C-
This domestic comedy-drama from Salvador Litvak is clearly designed to be something akin to “My Big Fat Jewish Seder,” and to an extent it certainly succeeds. The picture feeds off the same vein of ethnic humor that marked that surprise smash, and aims at a warm-hearted close that brings everybody together. And it deals in stereotyping so crude that one has to be surprised at the degree of acceptance it may receive from those whose culture it spotlights. Despite the fact that the meal served is kosher, the recipe is so hammy that the movie proves pretty indigestible, like a vaudeville routine gone wrong.
The head of this highly dysfunctional clan is Ira Stuckman (Michael Lerner), the harried owner of a Christmas ornament company. He’s married to his second wife Peggy (Lesley Ann Warren), who’s planning a highly traditional Passover meal–held in a tent outside, put up by immigrant Rafi (Mark Ivanir), with whom she seems to be having an affair–in order to please her son Ethan (Max Greenfield), an erstwhile financial wheeler-dealer whose portfolio collapsed and has become Hasidic, much to the distress of his father. The other children are druggie high schooler Zeke (Ben Feldman), autistic Lionel (Adam Lamberg), sex “therapist” Nikki (Shiri Appleby), and–from Ira’s first marriage–embittered Jennifer (Meredith Scott Lynn), who brings her gay significant other Grace (Cynda Williams), an evangelical Christian, along. Also on hand is Ira’s father Artur (Jack Klugman), a Holocaust survivor ready for another explosion of anti-Semitism, who continues to grieve the loss of Ira’s brother (whom he apparently preferred), especially since Ira closed down the hat business in which the family long specialized to open a “Christian” operation instead. And then there’s cousin Vanessa (Mili Avital), a celebrity handler constantly on her cell phone who had a fling with Ethan in his former life and still has the hots for him.
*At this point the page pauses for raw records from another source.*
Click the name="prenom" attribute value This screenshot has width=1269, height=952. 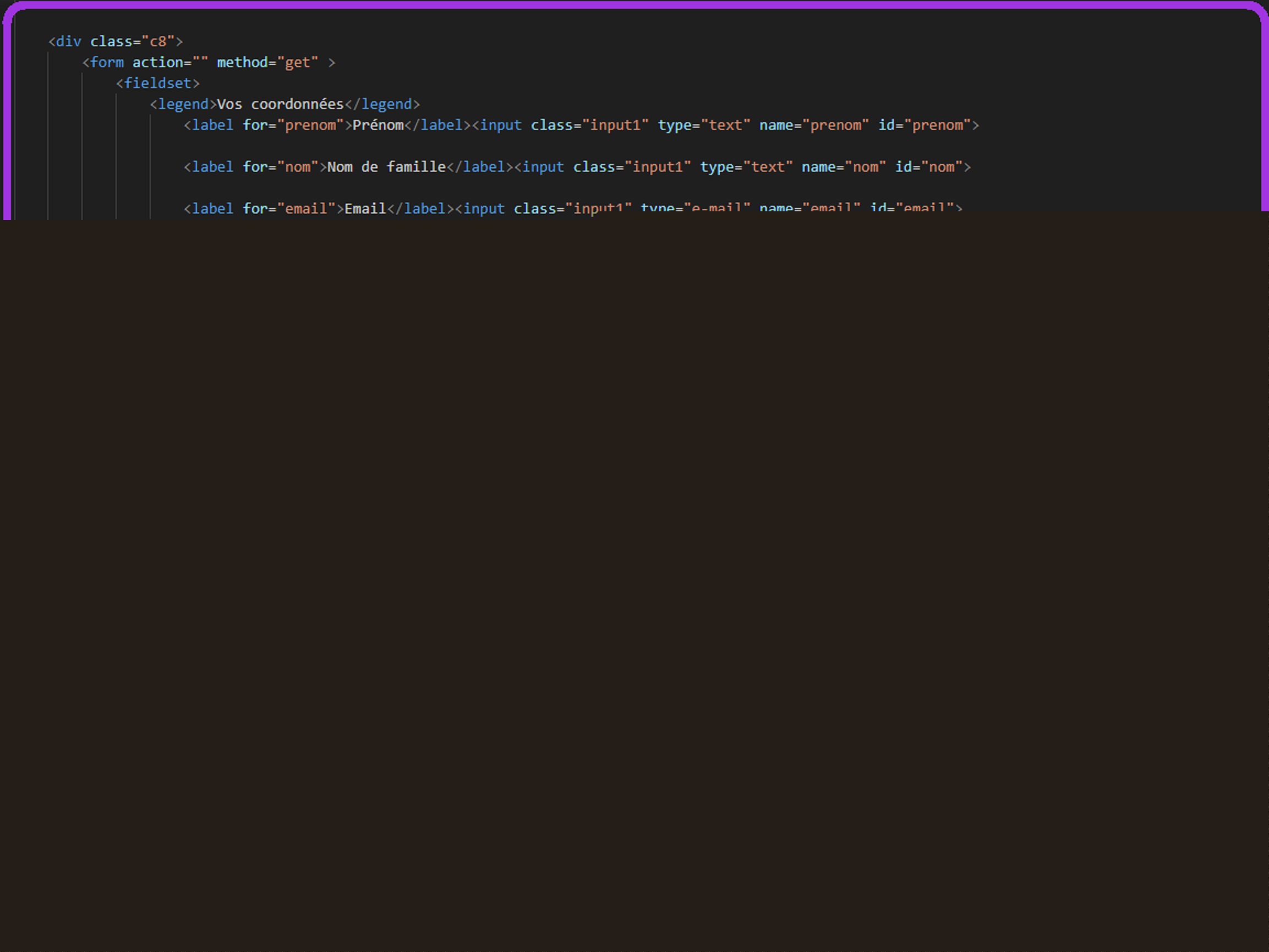[x=836, y=125]
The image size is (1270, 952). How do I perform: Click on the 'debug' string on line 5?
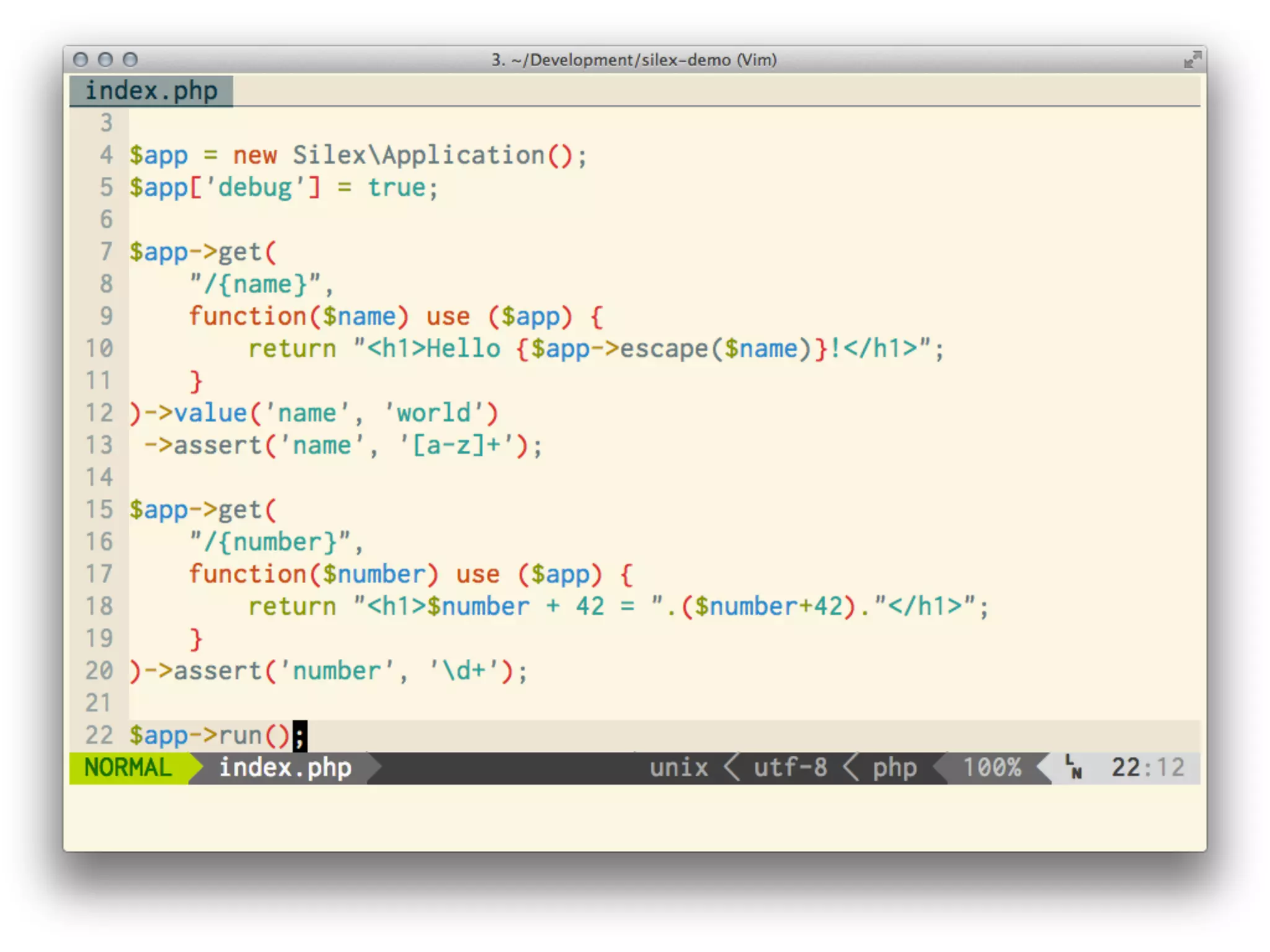coord(255,187)
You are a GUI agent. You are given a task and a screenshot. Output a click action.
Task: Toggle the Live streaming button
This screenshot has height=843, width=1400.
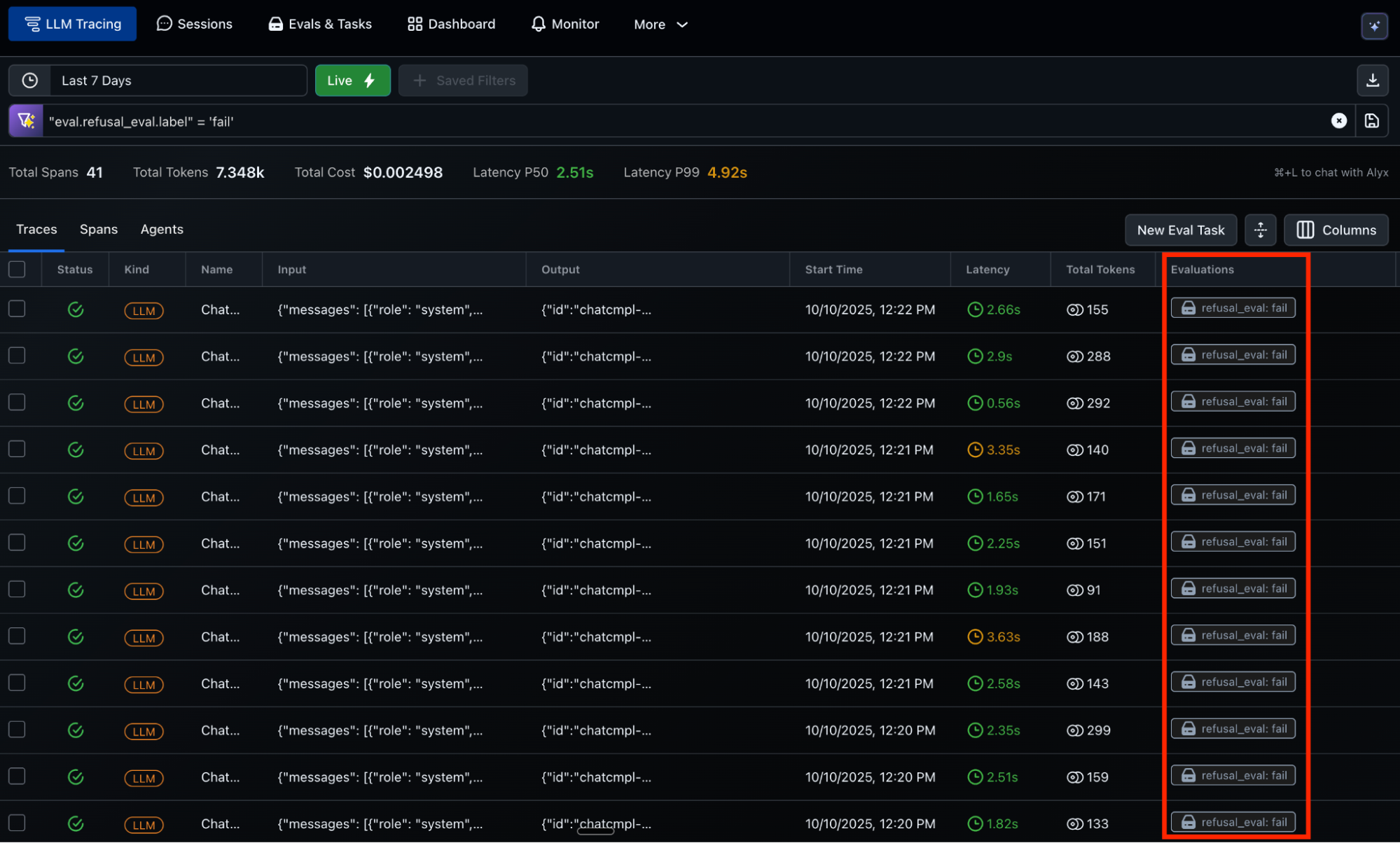coord(352,81)
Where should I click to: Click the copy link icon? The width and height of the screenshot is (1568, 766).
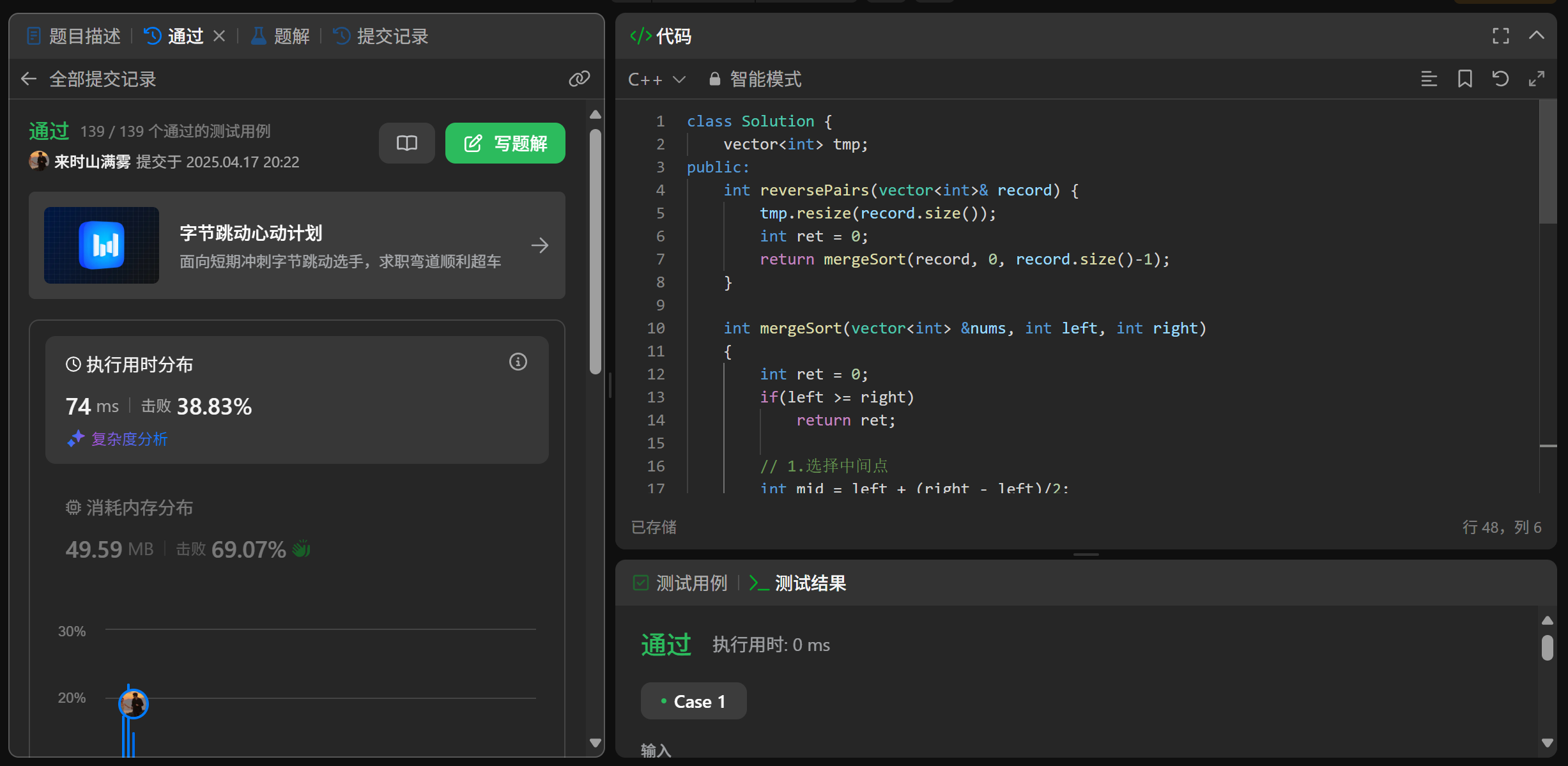coord(579,79)
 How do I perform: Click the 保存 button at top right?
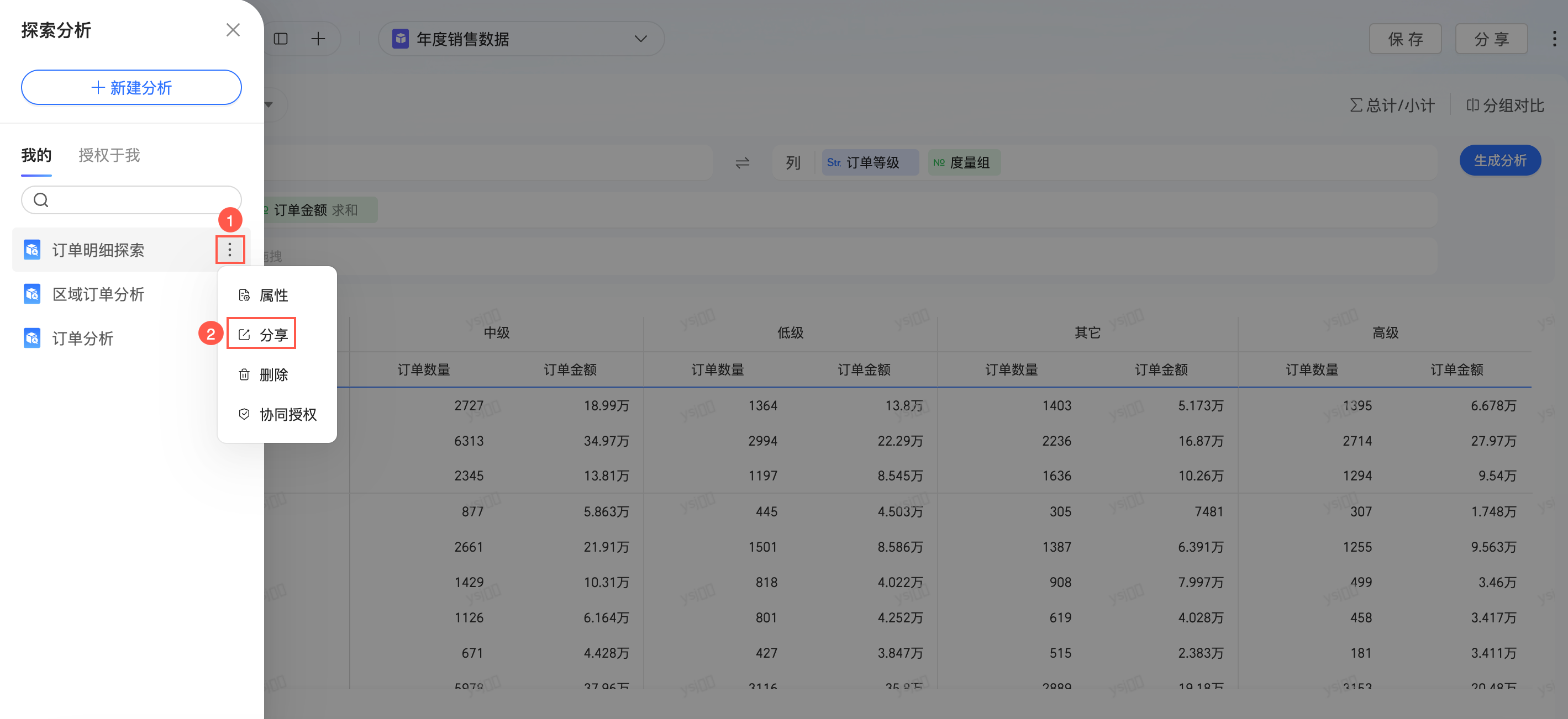coord(1404,40)
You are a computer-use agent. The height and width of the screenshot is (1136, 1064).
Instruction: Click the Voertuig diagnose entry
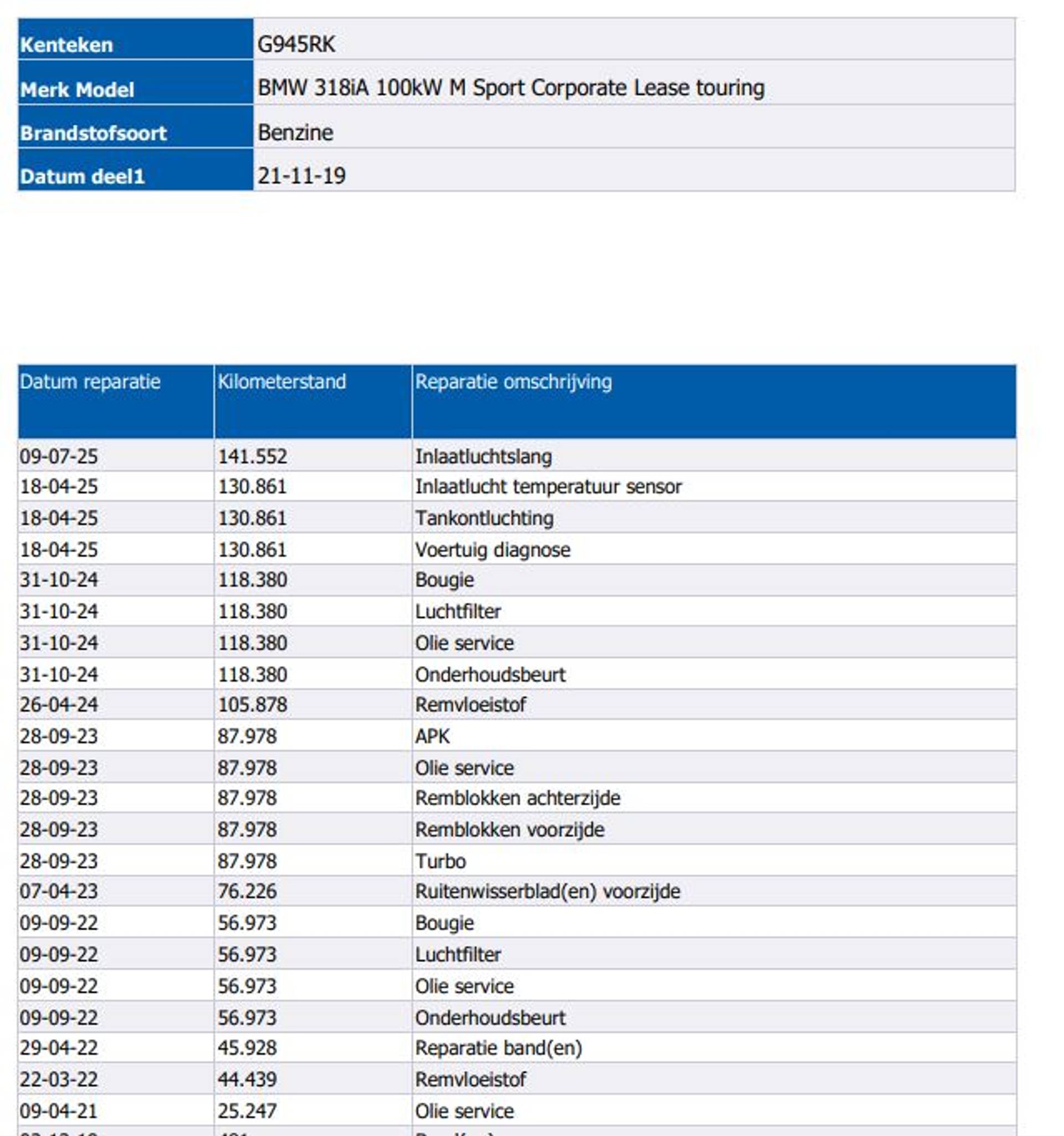pyautogui.click(x=492, y=549)
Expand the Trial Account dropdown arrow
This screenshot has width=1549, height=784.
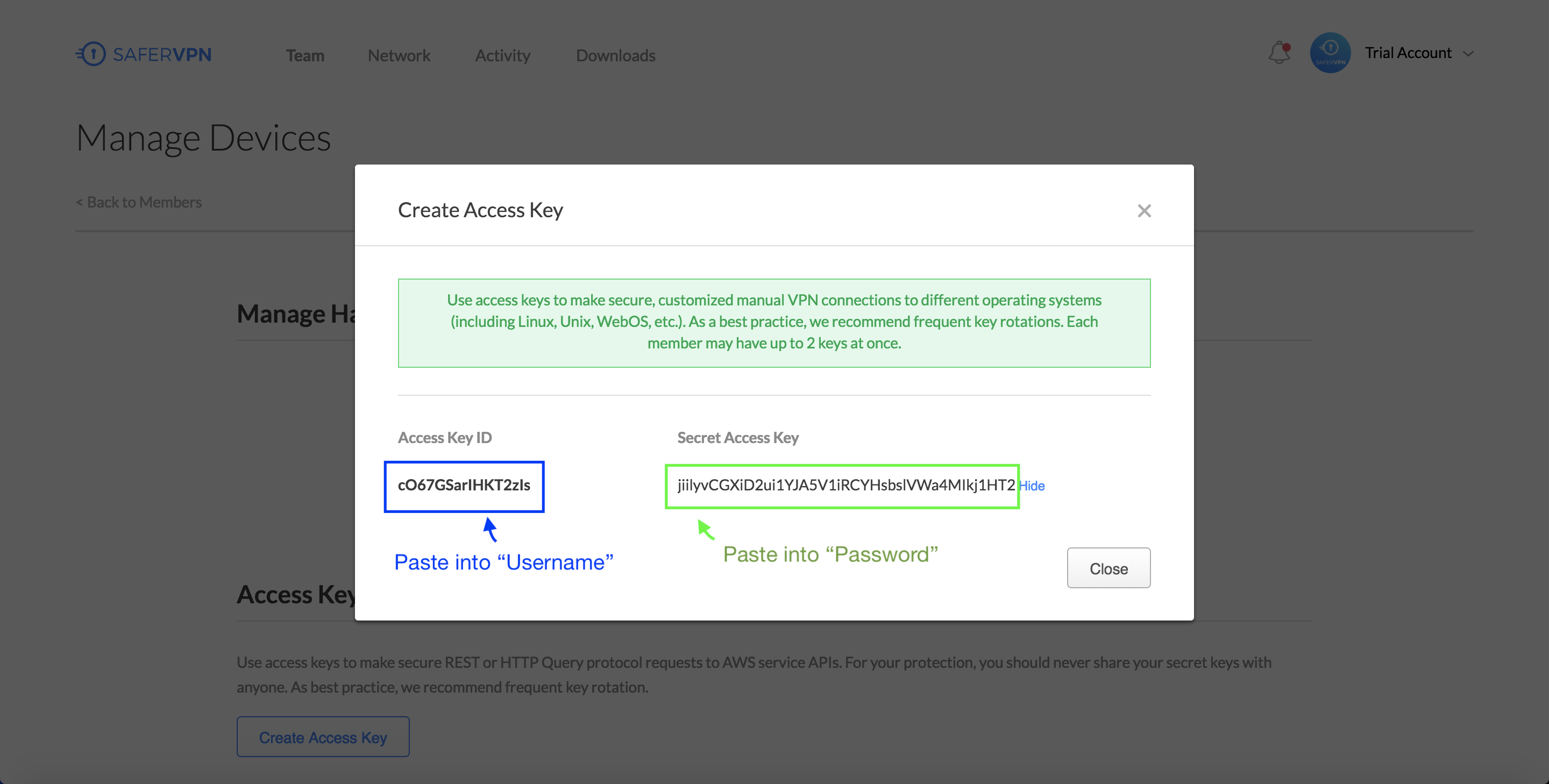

The big joke in the script is that while Ira promises the quickest seder of all time, it drags on into one of the longest, because past and present problems rear up and–in a plot twist of very questionable taste–Ira’s personality mellows considerably when jokester Zeke, a selfish, irresponsible moron it would appear, decides to spruce up his father’s antacid with a dose of Ecstasy. The drug makes Ira become positively Mosaic (cue some rather primitive special effects) and occasions a series of recriminations, spats, reconciliations and revelations–the most unlikely of the latter being one involving Lionel, which proves that the complete lack of responsibility is not all in Zeke’s court.
The cast do what they can with all this, but they’re mostly encouraged by Litvak to play to the rafters, and since almost the entire thing is acted out in the very confined atmosphere of the seder tent, the performances soon become oppressive. Technical credits are okay, though there’s a hint of vulgarity in the production design and David Mullen’s cinematography is more utilitarian than imaginative.
If you’ll pardon the pun, unless you’re a devotee of the broadest forms of ethnic humor, this is one seder you should probably pass over in silence.